Federal Investigation Takes Shape
Meanwhile on August 24, media widely reported that the Indian government had also launched an investigation into the incident led by the federal Crime Investigation Department (CID). Investigators are reportedly looking to determine whether cause of the fire was electrical or “something else,” as a forensic official told The Economic Times. Investigators have reportedly surveyed CCTV footage, maintenance records, and employee logs, and are collecting statements of survivors and employees.
The incident has also since taken on political weight as a number of high-profile Indian politicians have stepped into the fray. On Monday, A. Revnath Reddy, the working president of the Telangana Congress and a minister of parliament representing Malkajgiri, a suburb in Telangana’s capital Hyderabad, in a letter to Prime Minister Narendra Modi urged an “impartial inquiry.”
Revnath alleged that over the past several years, “multiple red flags were raised about the poor maintenance of accompanying structures, including the structural integrity of the dam itself, on which the plant is built. Concerns were also raised at the 39th meeting of the National Committee on Dam Safety in February 2019 but the State Government of Telangana failed to act.”
More details are certain to emerge over the coming weeks. Telugu news channel HMTV reported that a team of experts, which was finally able to reach the scene of the incident on Monday, are still assessing the damage.
Fire Risks at Hydropower Plants
While widespread safety protocols have generally served to prevent severe incidents, power plant fires are not uncommon. On Monday, for example, fire crews battled a “stubborn” fire on the upper floors of a turbine building at Talen Energy’s 1.7-GW Martins Creek plant in Pennsylvania. The plant, which ceased burning coal 13 years and has since switched to natural gas and oil, experienced a transformer fire in 2016.

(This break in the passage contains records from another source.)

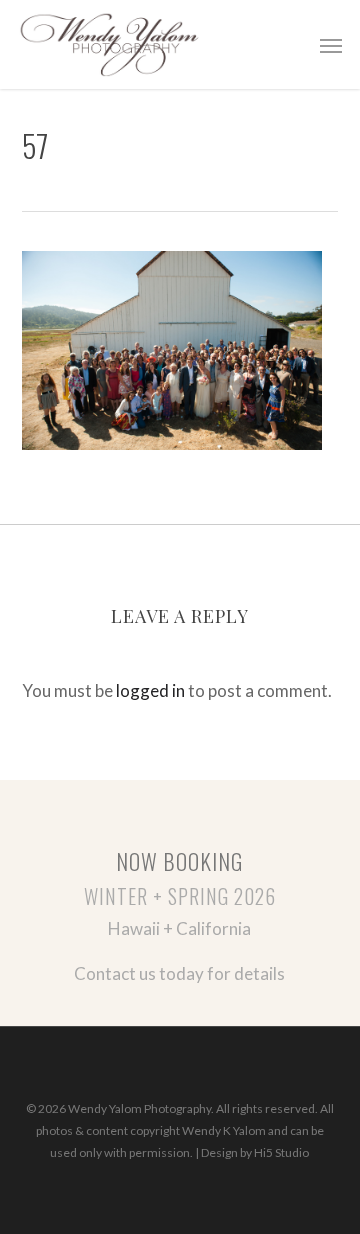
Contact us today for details (179, 973)
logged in (150, 690)
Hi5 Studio (281, 1152)
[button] (331, 45)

The blaze on Monday is believed to have begun when lubricating oil leaked from a turbine. The fire burned through the roof of the facility’s six-story building and required numerous ladder trucks to fight it from above and below. Talen Energy said all employees were evacuated from the plant, and everyone has been accounted for.
As POWER has reported, while hydropower plants face perhaps the lowest fire risk among electric generating facilities, they are not without risk, as history has shown. A fire was complicit, for example, in the cascading events that led to the Russian Sayano-Shushenskaya Hydro Power Plant accident in August 2009, which claimed the lives of 75 workers.
Common hazards at hydropower plants include oil-filled transformers, electrical cables and switchgear, air-cooled generators, and large quantities of combustible hydraulic oil. Common fire hazards include hot work, smoking, general storage, and temporary construction/overhaul materials.